Text excerpt -
##########

When faced with the task of creating a warehouse data model, you must understand that the ultimate goal is to create a strategic business tool – not just a simple database. Keep this in mind and read on to find out how to build a successful model for a data warehouse.
A data model for a data warehouse (DW) is a conceptual representation of the structure and relationships between the data elements that make up the DW. The model is used as a starting point for the creation of a data repository for business facts; it’s also a way to inform stakeholders how data will be organized, stored, and accessed.
The notation and elements of the entity-relationship diagram (ER diagram or ERD) are commonly used to model data warehouses, although ERDs are mostly used to design transactional databases.
Transactional vs. Dimensional Data Models
The main difference between a transactional and a warehouse data model is in the purpose of one and the other. Transactional models are designed to optimize the management of transactions in business applications. Their primary objective is to maintain the consistency and integrity of the information stored in the database. Another key objective is to guarantee efficiency and agility in the processing of operations originating in transactional applications, such as e-commerce or online banking.
Dimensional models, on the other hand, are designed to facilitate the analysis of large volumes of data for informed decision-making. Their primary objective is to provide summarized information to business intelligence and data science systems – and to do it at maximum speed.
Very often, dimensional databases are fed with historical and synthesized information from transactional databases. It is also common for these databases to combine information from different sources to establish correlations between facts that, at first glance, may seem unrelated. If you are new to the world of warehouse database design, I suggest you start your journey by reading these two articles: What Is Data Warehousing and What Is a Data Warehouse.
Designing a Data Model for a Warehouse
In transactional databases, the design is usually governed by normalization techniques. These techniques ensure that the database structure itself avoids data inconsistencies as a result of insertion, modification, or deletion. In warehouse data modeling, this is not as necessary.
The information that resides in a repository for data warehousing is not entered through individual transactions. It uses massive data ingestion processes that do not allow (at least in theory) inconsistencies to enter the warehouse. This is why the techniques for designing a data warehousing model vary from those used for a transactional database.
Creating a Data Model for a Data Warehouse
When faced with the task of creating a data model for a warehouse, you may be tempted to use your favorite SQL client and start creating tables right away. This may work for a very small data warehouse. But data warehouses are not exactly known for being small.
For this reason, using the “quick & dirty” methodology to create a data warehouse is decidedly a bad idea. This is mainly because, once the data warehouse is full of data, modifying its structure is quite a difficult task.
We must keep in mind that a data warehouse – even more than a database – is a strategic and critical tool for business. For this reason, we must minimize all possible risks during its construction. To do so, I recommend you follow the steps below. As a result you will have a data warehouse built to last.
Step 1: Understand Business Objectives and Processes
The first phase of creating a data model for a data warehouse involves requirements engineering work, in which you gain an overall understanding of the information and results you expect from using the data warehouse. As a result of this first phase, you should get a detailed description of data warehouse requirements; this serves as input for the next phase.
Step 2: Create a Conceptual Model
Using the detailed requirements obtained in the initial phase, start building a conceptual model that provides an overview of the two main types of tables in any data warehouse: fact tables and dimension tables. You can learn a lot about them by reading our article on facts and dimensions in a data warehouse.

##########

Collected data -
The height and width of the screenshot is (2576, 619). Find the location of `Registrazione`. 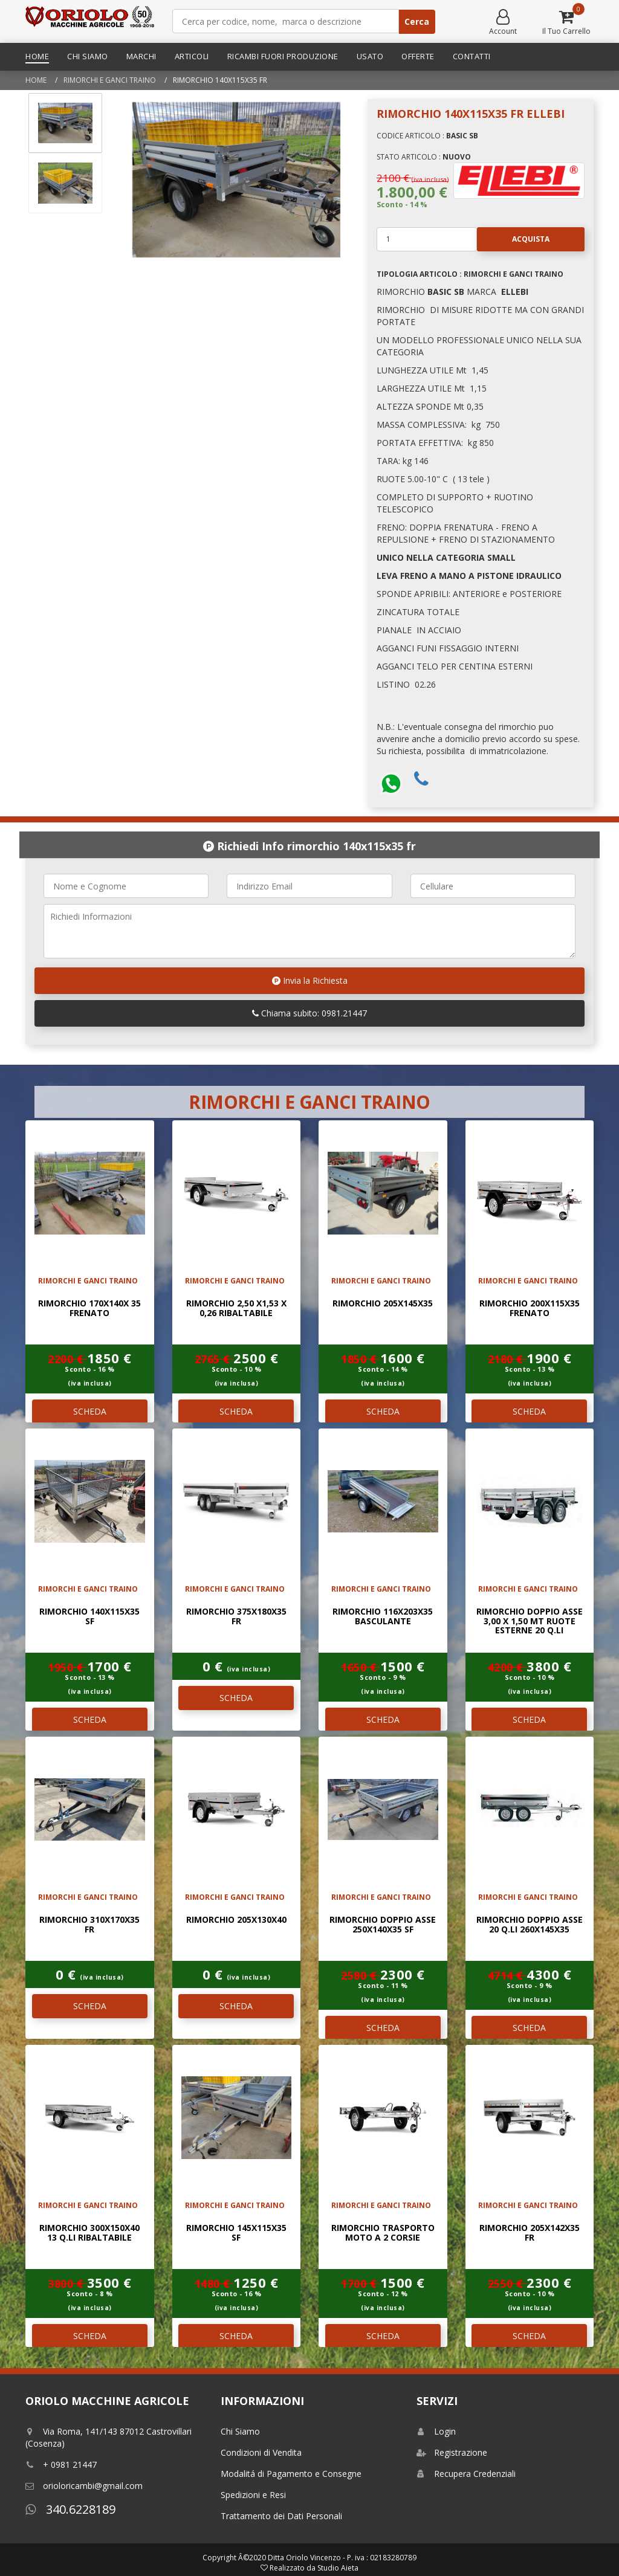

Registrazione is located at coordinates (451, 2452).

##########

To be done -
- A) In the data warehouse modeling article, what two main types of tables does the conceptual model give an overview of?
- B) Please carry on writing the data warehouse modeling article, picking up right after its final sentence.

The results -
- A) Fact tables and dimension tables.

- B)
The fact tables are central to the diagram. They contain two fundamental types of attributes: numerical measures and dimension identifiers. Numerical measures are aggregate values (totals, averages, etc.) for each combination of dimension identifiers.
Dimension identifiers are usually foreign keys to the dimension tables surrounding the fact tables. There are many different types of dimension tables, which types you use depends on how the tables are maintained and the kind of information they store. You can learn more about this by reading our article on the most common types of dimension tables.
For simplicity, you can think of dimension tables as lookup tables for identifiers that appear in fact tables, such as product SKUs, customer codes, vendor codes, etc.
The basic structure of a fact table consists of a set of dimensions and a set of measures containing aggregate values.
Step 3: Define the Shape of the Data Model
The conceptual model should show the shape that the data model will have. This shape will be determined by the distribution of the fact and dimension tables.
Three fundamental types of structures are recognized, named for the similarity of their shapes: star, snowflake, and constellation.
In a star data warehouse schema, a single fact table is placed in the center of the diagram. All dimension tables are related to the fact table by a foreign key in the fact table. In the diagram, the dimension tables surround the fact table, giving it a star-like shape. Find more information in this article on the star schema.
Basic form of a star schema with one fact table (green) and five dimension tables (blue).
In a snowflake schema, the fact table is surrounded by small clusters formed by hierarchies of tables. Each of these hierarchies is a normalized sub-schema that is associated with a dimension of the fact table. For more information you can read this article on snowflake schemas or this one on the differences between star and snowflake schemas.
Basic form of a snowflake schema with one fact table (green) and two dimension tables (blue), each one related to two grouping tables (red).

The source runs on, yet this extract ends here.